Work task: Please repeat every line below exactly, from the first to the last.

Items from a data source:
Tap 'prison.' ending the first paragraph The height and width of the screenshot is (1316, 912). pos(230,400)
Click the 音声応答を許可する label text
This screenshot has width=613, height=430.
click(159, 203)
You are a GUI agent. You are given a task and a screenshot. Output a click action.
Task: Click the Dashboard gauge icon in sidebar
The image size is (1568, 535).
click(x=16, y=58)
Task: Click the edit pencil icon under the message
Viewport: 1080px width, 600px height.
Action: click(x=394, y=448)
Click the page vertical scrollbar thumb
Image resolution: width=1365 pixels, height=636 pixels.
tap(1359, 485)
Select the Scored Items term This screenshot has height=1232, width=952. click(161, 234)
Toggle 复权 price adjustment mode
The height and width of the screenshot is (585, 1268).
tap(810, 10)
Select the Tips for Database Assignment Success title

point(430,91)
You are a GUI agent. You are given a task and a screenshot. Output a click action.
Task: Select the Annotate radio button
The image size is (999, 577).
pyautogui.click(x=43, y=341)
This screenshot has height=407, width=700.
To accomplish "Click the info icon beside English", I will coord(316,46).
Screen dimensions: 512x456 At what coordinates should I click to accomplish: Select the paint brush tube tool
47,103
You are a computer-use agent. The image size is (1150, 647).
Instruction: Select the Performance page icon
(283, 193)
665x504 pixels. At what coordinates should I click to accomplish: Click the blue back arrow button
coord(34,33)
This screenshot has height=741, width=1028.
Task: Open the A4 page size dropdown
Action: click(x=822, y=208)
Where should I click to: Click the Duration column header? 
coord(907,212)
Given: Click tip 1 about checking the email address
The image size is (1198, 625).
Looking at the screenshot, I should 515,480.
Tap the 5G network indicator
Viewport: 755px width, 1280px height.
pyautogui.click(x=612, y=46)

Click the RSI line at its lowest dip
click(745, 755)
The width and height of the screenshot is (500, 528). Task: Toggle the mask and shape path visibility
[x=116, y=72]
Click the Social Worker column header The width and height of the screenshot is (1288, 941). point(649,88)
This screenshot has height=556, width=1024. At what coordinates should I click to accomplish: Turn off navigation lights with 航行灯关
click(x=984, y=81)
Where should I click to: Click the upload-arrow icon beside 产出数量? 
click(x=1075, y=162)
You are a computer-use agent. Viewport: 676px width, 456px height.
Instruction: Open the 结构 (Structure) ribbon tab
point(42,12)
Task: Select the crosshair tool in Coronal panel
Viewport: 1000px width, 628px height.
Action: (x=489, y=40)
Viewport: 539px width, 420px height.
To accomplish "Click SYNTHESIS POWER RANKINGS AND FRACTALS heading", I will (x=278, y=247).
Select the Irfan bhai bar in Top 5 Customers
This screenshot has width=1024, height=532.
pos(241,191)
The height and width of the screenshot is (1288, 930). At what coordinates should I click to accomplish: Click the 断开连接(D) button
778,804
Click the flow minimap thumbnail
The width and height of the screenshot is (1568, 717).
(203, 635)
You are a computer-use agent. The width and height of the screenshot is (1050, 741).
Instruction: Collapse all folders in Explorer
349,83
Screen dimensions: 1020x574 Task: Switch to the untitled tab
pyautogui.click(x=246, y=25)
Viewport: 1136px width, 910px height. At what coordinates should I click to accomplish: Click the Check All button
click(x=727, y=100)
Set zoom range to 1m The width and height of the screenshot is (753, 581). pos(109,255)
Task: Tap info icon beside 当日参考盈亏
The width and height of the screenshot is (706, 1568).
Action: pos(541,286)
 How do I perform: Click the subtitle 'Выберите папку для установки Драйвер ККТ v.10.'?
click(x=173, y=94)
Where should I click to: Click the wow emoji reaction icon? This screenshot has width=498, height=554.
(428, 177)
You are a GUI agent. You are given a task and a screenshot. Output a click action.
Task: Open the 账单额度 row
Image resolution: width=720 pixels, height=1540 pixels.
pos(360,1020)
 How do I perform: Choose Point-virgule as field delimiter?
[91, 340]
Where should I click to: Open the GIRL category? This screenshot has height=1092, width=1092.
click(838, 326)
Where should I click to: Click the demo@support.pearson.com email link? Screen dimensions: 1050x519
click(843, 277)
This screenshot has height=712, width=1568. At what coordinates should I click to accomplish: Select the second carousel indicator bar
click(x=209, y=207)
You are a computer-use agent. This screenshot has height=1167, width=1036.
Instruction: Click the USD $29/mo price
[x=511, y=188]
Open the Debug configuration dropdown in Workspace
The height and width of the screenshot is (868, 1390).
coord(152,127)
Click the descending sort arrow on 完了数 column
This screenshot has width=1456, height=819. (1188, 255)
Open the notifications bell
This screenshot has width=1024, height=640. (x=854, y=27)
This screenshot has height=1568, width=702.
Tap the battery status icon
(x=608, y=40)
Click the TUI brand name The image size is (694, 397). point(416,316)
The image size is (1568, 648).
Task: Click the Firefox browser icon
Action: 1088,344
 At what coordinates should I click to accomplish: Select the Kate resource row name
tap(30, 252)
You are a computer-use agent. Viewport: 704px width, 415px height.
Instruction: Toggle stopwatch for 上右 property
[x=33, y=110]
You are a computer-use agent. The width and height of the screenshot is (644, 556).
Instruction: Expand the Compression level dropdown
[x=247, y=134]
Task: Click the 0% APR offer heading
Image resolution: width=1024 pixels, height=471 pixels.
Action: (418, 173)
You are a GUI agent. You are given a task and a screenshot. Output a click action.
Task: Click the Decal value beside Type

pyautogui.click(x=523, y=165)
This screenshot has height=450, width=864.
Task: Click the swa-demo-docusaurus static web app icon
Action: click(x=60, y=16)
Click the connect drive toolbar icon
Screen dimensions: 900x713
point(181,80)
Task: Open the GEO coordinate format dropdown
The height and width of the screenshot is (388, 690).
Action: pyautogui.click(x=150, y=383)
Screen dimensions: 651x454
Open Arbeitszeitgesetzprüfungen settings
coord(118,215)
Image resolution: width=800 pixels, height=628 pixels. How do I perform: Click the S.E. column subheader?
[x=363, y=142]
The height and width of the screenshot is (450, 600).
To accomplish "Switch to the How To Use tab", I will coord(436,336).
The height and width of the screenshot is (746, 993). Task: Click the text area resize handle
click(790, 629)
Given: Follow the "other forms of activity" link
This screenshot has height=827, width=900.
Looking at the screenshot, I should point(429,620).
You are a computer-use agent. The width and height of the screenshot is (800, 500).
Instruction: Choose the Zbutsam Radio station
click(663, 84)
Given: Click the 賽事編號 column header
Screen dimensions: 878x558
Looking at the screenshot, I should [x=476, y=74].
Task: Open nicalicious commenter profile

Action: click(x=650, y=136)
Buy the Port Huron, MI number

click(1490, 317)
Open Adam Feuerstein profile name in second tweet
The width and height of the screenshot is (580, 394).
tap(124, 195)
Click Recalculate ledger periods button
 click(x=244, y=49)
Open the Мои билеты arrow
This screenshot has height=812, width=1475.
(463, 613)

Solution to the exercise:
Tap 'prison.' ending the first paragraph The height and width of the screenshot is (1316, 912). pos(230,400)
Click the 音声応答を許可する label text
This screenshot has width=613, height=430.
click(159, 203)
You are a GUI agent. You are given a task and a screenshot. Output a click action.
Task: Click the Dashboard gauge icon in sidebar
The image size is (1568, 535).
click(x=16, y=58)
Task: Click the edit pencil icon under the message
Viewport: 1080px width, 600px height.
Action: click(x=394, y=448)
Click the page vertical scrollbar thumb
Image resolution: width=1365 pixels, height=636 pixels.
tap(1359, 485)
Select the Scored Items term This screenshot has height=1232, width=952. click(161, 234)
Toggle 复权 price adjustment mode
The height and width of the screenshot is (585, 1268).
tap(810, 10)
Select the Tips for Database Assignment Success title

point(430,91)
You are a GUI agent. You are given a task and a screenshot. Output a click action.
Task: Select the Annotate radio button
The image size is (999, 577).
pyautogui.click(x=43, y=341)
This screenshot has height=407, width=700.
To accomplish "Click the info icon beside English", I will coord(316,46).
Screen dimensions: 512x456 At what coordinates should I click to accomplish: Select the paint brush tube tool
47,103
You are a computer-use agent. The image size is (1150, 647).
Instruction: Select the Performance page icon
(283, 193)
665x504 pixels. At what coordinates should I click to accomplish: Click the blue back arrow button
coord(34,33)
This screenshot has height=741, width=1028.
Task: Open the A4 page size dropdown
Action: click(x=822, y=208)
Where should I click to: Click the Duration column header? 
coord(907,212)
Given: Click tip 1 about checking the email address
The image size is (1198, 625).
Looking at the screenshot, I should 515,480.
Tap the 5G network indicator
Viewport: 755px width, 1280px height.
pyautogui.click(x=612, y=46)

Click the RSI line at its lowest dip
click(745, 755)
The width and height of the screenshot is (500, 528). Task: Toggle the mask and shape path visibility
[x=116, y=72]
Click the Social Worker column header The width and height of the screenshot is (1288, 941). point(649,88)
This screenshot has height=556, width=1024. At what coordinates should I click to accomplish: Turn off navigation lights with 航行灯关
click(x=984, y=81)
Where should I click to: Click the upload-arrow icon beside 产出数量? 
click(x=1075, y=162)
You are a computer-use agent. Viewport: 676px width, 456px height.
Instruction: Open the 结构 (Structure) ribbon tab
point(42,12)
Task: Select the crosshair tool in Coronal panel
Viewport: 1000px width, 628px height.
Action: (x=489, y=40)
Viewport: 539px width, 420px height.
To accomplish "Click SYNTHESIS POWER RANKINGS AND FRACTALS heading", I will (x=278, y=247).
Select the Irfan bhai bar in Top 5 Customers
This screenshot has width=1024, height=532.
pos(241,191)
The height and width of the screenshot is (1288, 930). At what coordinates should I click to accomplish: Click the 断开连接(D) button
778,804
Click the flow minimap thumbnail
The width and height of the screenshot is (1568, 717).
(203, 635)
You are a computer-use agent. The width and height of the screenshot is (1050, 741).
Instruction: Collapse all folders in Explorer
349,83
Screen dimensions: 1020x574 Task: Switch to the untitled tab
pyautogui.click(x=246, y=25)
Viewport: 1136px width, 910px height. At what coordinates should I click to accomplish: Click the Check All button
click(x=727, y=100)
Set zoom range to 1m The width and height of the screenshot is (753, 581). pos(109,255)
Task: Tap info icon beside 当日参考盈亏
The width and height of the screenshot is (706, 1568).
Action: pos(541,286)
 How do I perform: Click the subtitle 'Выберите папку для установки Драйвер ККТ v.10.'?
click(x=173, y=94)
Where should I click to: Click the wow emoji reaction icon? This screenshot has width=498, height=554.
(428, 177)
You are a GUI agent. You are given a task and a screenshot. Output a click action.
Task: Open the 账单额度 row
Image resolution: width=720 pixels, height=1540 pixels.
pos(360,1020)
 How do I perform: Choose Point-virgule as field delimiter?
[91, 340]
Where should I click to: Open the GIRL category? This screenshot has height=1092, width=1092.
click(838, 326)
Where should I click to: Click the demo@support.pearson.com email link? Screen dimensions: 1050x519
click(843, 277)
This screenshot has height=712, width=1568. At what coordinates should I click to accomplish: Select the second carousel indicator bar
click(x=209, y=207)
You are a computer-use agent. This screenshot has height=1167, width=1036.
Instruction: Click the USD $29/mo price
[x=511, y=188]
Open the Debug configuration dropdown in Workspace
The height and width of the screenshot is (868, 1390).
coord(152,127)
Click the descending sort arrow on 完了数 column
This screenshot has width=1456, height=819. (1188, 255)
Open the notifications bell
This screenshot has width=1024, height=640. (x=854, y=27)
This screenshot has height=1568, width=702.
Tap the battery status icon
(x=608, y=40)
Click the TUI brand name The image size is (694, 397). point(416,316)
The image size is (1568, 648).
Task: Click the Firefox browser icon
Action: 1088,344
 At what coordinates should I click to accomplish: Select the Kate resource row name
tap(30, 252)
You are a computer-use agent. Viewport: 704px width, 415px height.
Instruction: Toggle stopwatch for 上右 property
[x=33, y=110]
You are a computer-use agent. The width and height of the screenshot is (644, 556).
Instruction: Expand the Compression level dropdown
[x=247, y=134]
Task: Click the 0% APR offer heading
Image resolution: width=1024 pixels, height=471 pixels.
Action: (418, 173)
You are a GUI agent. You are given a task and a screenshot. Output a click action.
Task: Click the Decal value beside Type

pyautogui.click(x=523, y=165)
This screenshot has height=450, width=864.
Task: Click the swa-demo-docusaurus static web app icon
Action: click(x=60, y=16)
Click the connect drive toolbar icon
Screen dimensions: 900x713
point(181,80)
Task: Open the GEO coordinate format dropdown
The height and width of the screenshot is (388, 690).
Action: pyautogui.click(x=150, y=383)
Screen dimensions: 651x454
Open Arbeitszeitgesetzprüfungen settings
coord(118,215)
Image resolution: width=800 pixels, height=628 pixels. How do I perform: Click the S.E. column subheader?
[x=363, y=142]
The height and width of the screenshot is (450, 600).
To accomplish "Switch to the How To Use tab", I will coord(436,336).
The height and width of the screenshot is (746, 993). Task: Click the text area resize handle
click(790, 629)
Given: Follow the "other forms of activity" link
This screenshot has height=827, width=900.
Looking at the screenshot, I should point(429,620).
You are a computer-use agent. The width and height of the screenshot is (800, 500).
Instruction: Choose the Zbutsam Radio station
click(663, 84)
Given: Click the 賽事編號 column header
Screen dimensions: 878x558
Looking at the screenshot, I should [x=476, y=74].
Task: Open nicalicious commenter profile

Action: click(x=650, y=136)
Buy the Port Huron, MI number

click(1490, 317)
Open Adam Feuerstein profile name in second tweet
The width and height of the screenshot is (580, 394).
tap(124, 195)
Click Recalculate ledger periods button
 click(x=244, y=49)
Open the Мои билеты arrow
This screenshot has height=812, width=1475.
(463, 613)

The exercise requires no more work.